[[ INPUT MATERIAL, beginning ]]
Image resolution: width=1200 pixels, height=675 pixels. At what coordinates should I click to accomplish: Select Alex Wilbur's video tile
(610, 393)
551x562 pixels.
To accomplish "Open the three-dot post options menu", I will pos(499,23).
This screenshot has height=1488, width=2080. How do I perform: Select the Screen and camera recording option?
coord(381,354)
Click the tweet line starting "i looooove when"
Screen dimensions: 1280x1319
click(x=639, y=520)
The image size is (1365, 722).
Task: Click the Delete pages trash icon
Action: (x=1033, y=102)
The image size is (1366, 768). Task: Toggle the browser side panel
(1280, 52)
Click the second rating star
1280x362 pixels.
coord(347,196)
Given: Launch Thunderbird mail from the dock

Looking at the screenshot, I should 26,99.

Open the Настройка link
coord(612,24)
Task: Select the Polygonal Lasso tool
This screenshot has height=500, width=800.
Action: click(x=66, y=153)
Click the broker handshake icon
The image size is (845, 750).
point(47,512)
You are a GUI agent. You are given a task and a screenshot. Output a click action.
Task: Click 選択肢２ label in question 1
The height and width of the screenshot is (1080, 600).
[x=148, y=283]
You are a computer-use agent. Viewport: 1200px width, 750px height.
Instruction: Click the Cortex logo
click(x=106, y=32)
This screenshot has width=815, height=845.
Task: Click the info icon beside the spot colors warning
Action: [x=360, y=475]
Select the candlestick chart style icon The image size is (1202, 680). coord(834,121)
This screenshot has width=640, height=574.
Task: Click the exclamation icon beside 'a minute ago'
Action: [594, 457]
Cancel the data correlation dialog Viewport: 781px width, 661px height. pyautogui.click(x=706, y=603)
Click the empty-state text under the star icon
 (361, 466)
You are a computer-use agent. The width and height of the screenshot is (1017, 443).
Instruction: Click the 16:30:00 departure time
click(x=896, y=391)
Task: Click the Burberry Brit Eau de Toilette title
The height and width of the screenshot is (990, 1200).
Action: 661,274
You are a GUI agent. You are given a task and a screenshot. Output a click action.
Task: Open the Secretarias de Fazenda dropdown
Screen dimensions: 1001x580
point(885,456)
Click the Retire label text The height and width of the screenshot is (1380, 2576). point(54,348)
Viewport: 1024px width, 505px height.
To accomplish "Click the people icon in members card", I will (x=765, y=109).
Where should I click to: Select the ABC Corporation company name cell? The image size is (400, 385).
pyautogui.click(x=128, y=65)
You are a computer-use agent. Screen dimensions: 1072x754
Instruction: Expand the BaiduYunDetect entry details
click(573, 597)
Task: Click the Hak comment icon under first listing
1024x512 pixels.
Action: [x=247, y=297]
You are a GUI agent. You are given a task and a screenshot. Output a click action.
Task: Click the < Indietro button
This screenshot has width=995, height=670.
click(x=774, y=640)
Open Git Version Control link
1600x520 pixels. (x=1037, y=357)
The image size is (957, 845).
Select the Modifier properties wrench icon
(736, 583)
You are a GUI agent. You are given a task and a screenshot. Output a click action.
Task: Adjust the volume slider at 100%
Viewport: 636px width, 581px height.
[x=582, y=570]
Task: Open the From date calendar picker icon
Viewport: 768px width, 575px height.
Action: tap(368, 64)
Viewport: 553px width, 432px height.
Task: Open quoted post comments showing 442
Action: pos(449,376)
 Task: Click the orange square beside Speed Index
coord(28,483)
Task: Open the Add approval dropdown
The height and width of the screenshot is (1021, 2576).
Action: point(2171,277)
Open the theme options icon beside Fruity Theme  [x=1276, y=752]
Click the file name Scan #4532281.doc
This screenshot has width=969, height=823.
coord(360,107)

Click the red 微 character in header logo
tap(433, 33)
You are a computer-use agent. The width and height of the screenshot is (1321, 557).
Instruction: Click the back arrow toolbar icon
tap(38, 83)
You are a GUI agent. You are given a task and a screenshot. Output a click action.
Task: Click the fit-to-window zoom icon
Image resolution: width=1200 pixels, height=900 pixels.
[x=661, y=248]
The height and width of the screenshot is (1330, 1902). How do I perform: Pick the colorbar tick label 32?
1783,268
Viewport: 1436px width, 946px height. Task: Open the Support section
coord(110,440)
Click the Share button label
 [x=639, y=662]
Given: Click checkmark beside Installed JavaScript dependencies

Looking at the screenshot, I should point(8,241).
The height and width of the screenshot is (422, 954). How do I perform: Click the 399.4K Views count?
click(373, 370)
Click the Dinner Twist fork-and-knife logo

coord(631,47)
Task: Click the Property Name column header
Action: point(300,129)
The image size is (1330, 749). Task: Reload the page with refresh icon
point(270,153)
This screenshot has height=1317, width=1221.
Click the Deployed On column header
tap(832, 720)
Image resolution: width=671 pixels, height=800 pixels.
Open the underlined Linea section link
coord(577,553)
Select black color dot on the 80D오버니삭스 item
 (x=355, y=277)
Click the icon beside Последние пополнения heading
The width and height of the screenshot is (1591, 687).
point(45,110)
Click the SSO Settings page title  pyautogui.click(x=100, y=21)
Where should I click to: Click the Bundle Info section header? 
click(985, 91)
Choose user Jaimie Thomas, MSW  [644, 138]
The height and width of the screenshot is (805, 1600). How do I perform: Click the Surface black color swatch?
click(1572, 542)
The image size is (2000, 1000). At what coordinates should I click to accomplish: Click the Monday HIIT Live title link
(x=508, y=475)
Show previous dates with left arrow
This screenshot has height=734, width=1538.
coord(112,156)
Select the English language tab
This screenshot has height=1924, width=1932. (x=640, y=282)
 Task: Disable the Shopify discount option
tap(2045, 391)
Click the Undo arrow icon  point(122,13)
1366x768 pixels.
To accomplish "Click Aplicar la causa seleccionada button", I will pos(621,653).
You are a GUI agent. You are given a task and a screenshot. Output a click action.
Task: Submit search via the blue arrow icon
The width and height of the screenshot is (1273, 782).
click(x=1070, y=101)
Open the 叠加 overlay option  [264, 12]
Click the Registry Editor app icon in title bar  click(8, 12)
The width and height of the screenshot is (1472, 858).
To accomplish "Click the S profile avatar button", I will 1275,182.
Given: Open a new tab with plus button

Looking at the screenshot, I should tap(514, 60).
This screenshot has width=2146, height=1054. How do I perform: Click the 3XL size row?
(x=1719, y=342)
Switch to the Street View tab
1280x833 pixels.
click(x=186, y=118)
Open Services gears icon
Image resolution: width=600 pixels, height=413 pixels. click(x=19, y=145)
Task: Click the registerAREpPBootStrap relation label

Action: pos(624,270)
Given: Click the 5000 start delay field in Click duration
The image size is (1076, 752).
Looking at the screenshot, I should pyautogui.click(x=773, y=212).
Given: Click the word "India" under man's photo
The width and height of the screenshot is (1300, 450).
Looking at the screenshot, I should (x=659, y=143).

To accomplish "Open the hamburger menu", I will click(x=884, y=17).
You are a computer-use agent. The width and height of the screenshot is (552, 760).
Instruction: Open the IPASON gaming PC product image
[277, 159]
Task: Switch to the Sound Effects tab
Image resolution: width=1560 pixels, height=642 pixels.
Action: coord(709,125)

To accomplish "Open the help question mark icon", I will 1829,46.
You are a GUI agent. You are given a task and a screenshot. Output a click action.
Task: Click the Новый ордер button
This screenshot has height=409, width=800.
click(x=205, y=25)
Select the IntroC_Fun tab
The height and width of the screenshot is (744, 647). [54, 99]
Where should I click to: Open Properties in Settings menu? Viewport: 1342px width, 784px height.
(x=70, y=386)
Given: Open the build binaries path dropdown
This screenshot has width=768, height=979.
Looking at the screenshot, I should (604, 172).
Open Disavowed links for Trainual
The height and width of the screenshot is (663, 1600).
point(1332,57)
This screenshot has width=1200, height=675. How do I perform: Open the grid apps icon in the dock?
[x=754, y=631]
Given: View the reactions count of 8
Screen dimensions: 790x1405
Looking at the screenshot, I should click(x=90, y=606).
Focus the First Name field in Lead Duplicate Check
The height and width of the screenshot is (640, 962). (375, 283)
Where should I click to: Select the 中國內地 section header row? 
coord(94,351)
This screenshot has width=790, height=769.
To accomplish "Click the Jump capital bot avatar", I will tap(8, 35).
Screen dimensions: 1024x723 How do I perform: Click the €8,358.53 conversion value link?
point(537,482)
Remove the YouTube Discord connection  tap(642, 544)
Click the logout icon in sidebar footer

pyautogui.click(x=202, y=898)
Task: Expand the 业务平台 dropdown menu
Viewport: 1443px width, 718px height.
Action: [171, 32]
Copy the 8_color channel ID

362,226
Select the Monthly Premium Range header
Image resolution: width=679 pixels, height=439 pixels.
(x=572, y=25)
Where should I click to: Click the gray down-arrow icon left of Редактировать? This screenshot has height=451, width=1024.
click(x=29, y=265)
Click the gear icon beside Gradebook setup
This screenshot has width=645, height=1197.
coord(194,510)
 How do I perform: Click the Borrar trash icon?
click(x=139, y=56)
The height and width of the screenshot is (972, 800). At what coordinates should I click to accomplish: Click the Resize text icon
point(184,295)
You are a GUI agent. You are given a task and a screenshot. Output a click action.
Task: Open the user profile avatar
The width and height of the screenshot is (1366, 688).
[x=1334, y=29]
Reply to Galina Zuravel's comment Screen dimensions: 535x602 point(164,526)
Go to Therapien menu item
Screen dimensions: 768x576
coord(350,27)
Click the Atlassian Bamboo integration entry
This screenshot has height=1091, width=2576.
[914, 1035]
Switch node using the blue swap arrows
[[ INPUT MATERIAL, end ]]
* [PROBLEM]: Note how many lines in the listing above hold the string "will", then give only that figure.

* [EXERCISE OUTPUT]: 7